2008 RITA Award for Best

Historical Romance

The Secret Diaries of Miss Miranda Cheever

By Julia Quinn

2008 RITA Award for Best

Regency Historical Romance

Dead Girls are Easy

By Terri Garey

2008 RITA Award for Best

First Book

Snowbound

By Janice Johnson

2008 RITA Award for Best

Contemporary Series Romance

Treasure

By Helen Brenna

2008 RITA Award for Best Contemporary Series Romance Suspense / Adventure

Catch of the Day

By Kristan Higgins

2008 RITA Award for Best Contemporary Single Title Romance

A Touch of Grace

By Linda Goodnight

2008 RITA Award for Best Inspirational Romance

Silent in the Grave

By Deanna Raybourn

2008 RITA Award for Best Novel with Strong Romantic Elements

Lover Revealed

By J. R. Ward

2008 RITA Award for Best Paranormal Romance

Ice Blue

By Anne Stuart

2008 RITA Award for Best

Romantic Suspense

GBLT

Light Fell

By Evan Fallenberg

2009 Stonewall Book Award for Literature

Twenty years have passed since Joseph left his family and his religious Israeli community when he fell in love with a man, the brilliant rabbi Rosenzweig.

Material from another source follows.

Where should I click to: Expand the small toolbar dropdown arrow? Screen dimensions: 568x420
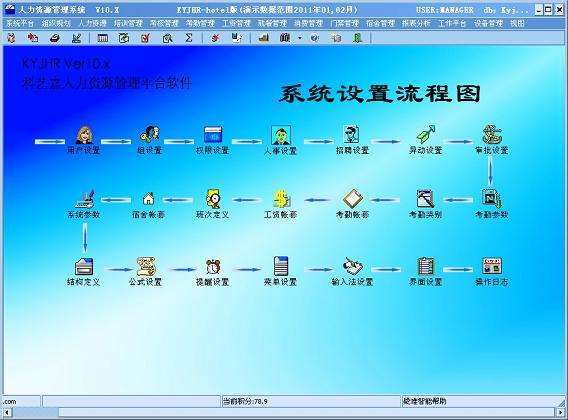[300, 38]
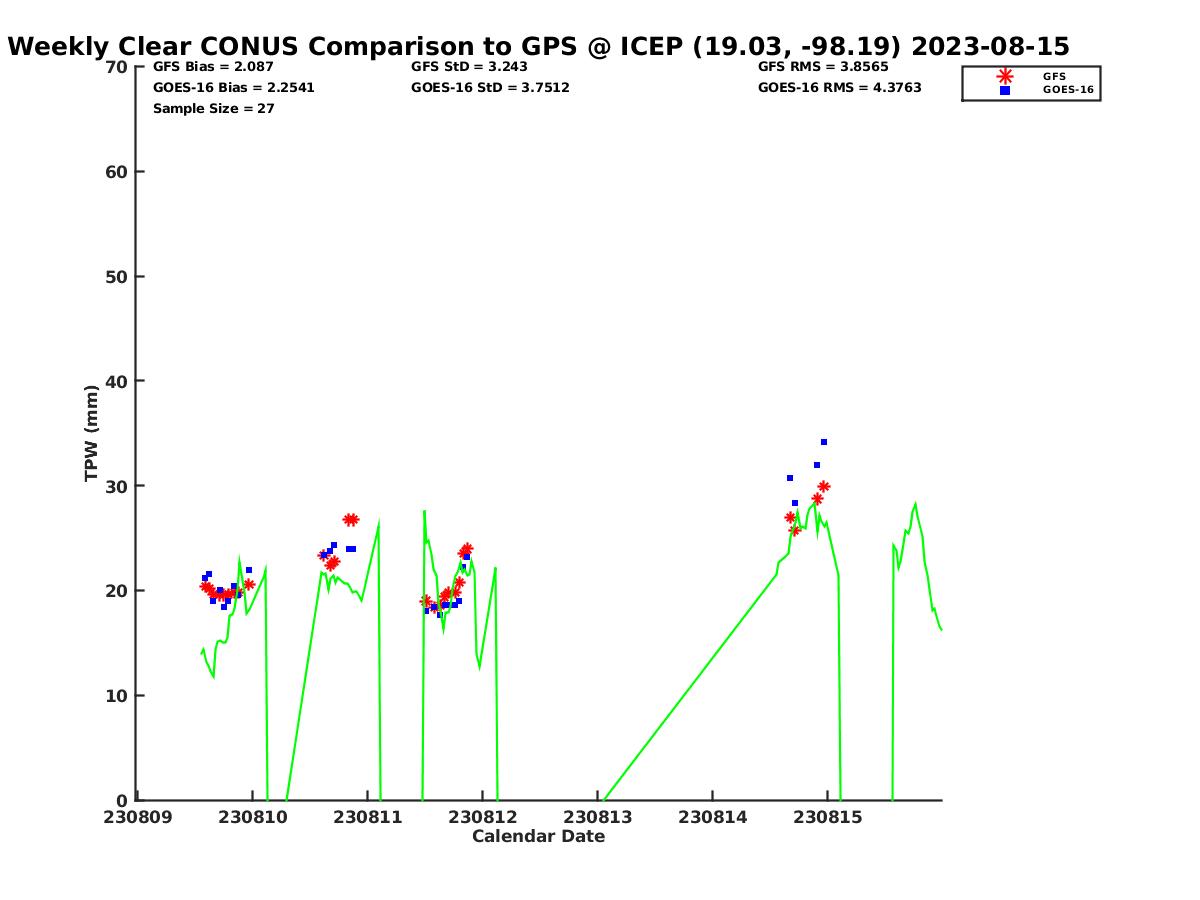Viewport: 1200px width, 900px height.
Task: Click the red GFS asterisk legend marker
Action: pyautogui.click(x=1005, y=76)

Now, for his fiftieth birthday, Joseph is preparing to have his five sons spend the Sabbath with him in his Tel Aviv penthouse. The Stonewall Prize for Fiction is the first and most enduring award for GLBT books, sponsored by the American Library Association’s Gay, Lesbian, Bisexual, and Transgendered Round Table. The 2008 Stonewall Award went to Teahouse Fire by Ellis Avery.

• Carolyn Larson is head librarian at Lihu‘e Public Library. Her weekly column brings you the buzz on new, popular and good books available at your neighborhood library. Book annotations are culled from online publishers’ descriptions and published reviews.